At least the place looks more welcoming now than it did a week ago. Thanasis and I spent a day with a chainsaw and strimmer, creating big mounds of undergrowth and olive cuttings. One man armed with a tiny petrol engine can achieve in 20 minutes the kind of clearance that takes a whole afternoon using more traditional methods. It does rather call into question the viability of my hours spent hacking away with a bow saw and a pair of secateurs, but there’s a soothing kind of realness to the slow version. It’s quiet, light and immediate. With hand tools you make individual choices about which stems are cut, and where, rather than subjecting the flora to more general sweeps of destruction. The work is achieved without reliance on fossil fuel companies or whichever intercontinental supply chains will be necessary to manufacture and distribute the spare parts which, even here in the middle of nowhere, you’re closer to requiring with every thousand spins of a frantic little crankshaft.

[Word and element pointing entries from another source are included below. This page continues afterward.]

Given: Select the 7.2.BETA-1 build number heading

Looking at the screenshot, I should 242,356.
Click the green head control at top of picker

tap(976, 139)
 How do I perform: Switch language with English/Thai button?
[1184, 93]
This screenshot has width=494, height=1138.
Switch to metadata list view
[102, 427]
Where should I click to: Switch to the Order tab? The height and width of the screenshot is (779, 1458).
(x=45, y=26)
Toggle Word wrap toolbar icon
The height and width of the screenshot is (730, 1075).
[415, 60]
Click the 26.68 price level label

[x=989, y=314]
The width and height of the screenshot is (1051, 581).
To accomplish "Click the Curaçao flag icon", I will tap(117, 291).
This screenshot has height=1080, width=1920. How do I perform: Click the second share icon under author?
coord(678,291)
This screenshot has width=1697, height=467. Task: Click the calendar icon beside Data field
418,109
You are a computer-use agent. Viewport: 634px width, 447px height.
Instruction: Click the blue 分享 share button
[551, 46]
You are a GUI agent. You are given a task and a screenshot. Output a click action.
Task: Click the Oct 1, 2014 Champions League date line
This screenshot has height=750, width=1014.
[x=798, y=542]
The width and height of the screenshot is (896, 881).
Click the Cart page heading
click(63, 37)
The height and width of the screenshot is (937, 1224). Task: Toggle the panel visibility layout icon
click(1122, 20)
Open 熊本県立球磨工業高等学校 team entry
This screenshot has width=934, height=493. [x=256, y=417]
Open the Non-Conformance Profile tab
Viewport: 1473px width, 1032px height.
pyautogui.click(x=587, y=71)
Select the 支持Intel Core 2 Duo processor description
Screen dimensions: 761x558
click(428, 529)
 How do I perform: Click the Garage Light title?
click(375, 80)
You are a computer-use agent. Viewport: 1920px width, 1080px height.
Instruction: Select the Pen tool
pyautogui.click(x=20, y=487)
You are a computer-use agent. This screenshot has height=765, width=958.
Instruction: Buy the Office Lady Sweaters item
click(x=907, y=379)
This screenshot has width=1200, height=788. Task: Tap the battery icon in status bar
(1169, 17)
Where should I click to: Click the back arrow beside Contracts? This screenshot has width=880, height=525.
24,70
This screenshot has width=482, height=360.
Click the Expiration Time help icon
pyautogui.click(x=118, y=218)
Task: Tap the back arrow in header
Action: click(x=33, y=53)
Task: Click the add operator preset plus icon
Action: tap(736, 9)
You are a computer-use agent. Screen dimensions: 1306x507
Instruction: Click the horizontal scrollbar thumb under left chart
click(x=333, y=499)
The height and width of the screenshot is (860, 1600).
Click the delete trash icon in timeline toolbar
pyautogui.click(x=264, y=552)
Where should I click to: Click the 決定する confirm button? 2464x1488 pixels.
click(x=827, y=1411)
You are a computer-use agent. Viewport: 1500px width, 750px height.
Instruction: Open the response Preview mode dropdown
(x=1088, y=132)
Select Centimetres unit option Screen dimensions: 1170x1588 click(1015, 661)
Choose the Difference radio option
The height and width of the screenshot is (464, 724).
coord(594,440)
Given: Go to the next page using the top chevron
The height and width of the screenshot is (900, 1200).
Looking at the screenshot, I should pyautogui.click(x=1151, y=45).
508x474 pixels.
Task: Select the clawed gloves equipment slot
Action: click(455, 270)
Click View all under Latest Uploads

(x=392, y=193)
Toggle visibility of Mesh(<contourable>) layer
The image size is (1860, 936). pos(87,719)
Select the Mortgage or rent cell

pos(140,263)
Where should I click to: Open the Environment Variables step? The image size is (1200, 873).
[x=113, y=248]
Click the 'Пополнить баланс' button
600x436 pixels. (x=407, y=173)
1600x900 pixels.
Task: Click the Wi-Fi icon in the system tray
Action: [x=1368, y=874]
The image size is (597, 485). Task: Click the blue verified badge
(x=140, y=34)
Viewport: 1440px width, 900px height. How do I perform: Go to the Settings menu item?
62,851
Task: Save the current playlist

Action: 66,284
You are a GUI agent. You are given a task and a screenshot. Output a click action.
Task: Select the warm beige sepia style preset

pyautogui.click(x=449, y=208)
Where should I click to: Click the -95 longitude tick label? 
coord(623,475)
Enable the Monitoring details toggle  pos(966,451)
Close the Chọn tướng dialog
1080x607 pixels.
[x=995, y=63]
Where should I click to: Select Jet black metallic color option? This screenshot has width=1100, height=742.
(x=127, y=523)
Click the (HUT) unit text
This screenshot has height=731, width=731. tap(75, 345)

But I’m not going to be too much of a purist about this, and let’s not over-romanticise manual toil. Although I want to manage this land with as light a touch as possible, I’m not here to create Bonsai artworks. A lot more strimming and chainsawing will be required.
As for the olives themselves, this was my first time seeing them at the cusp of harvest season, and wow… Some of them came with me on Ryanair back to Blighty. But that’s another learning curve, for another post.





Looking forward to hearing more about this. Keep it coming!
Enjoyed this as a fellow Mediterranean homesteader. Olives, almonds, citrus fruit, carobs on a mountainside finca - there’s been a lot to learn, but there’s a great of pleasure and satisfaction in it too. Beautifully written piece, really engaging.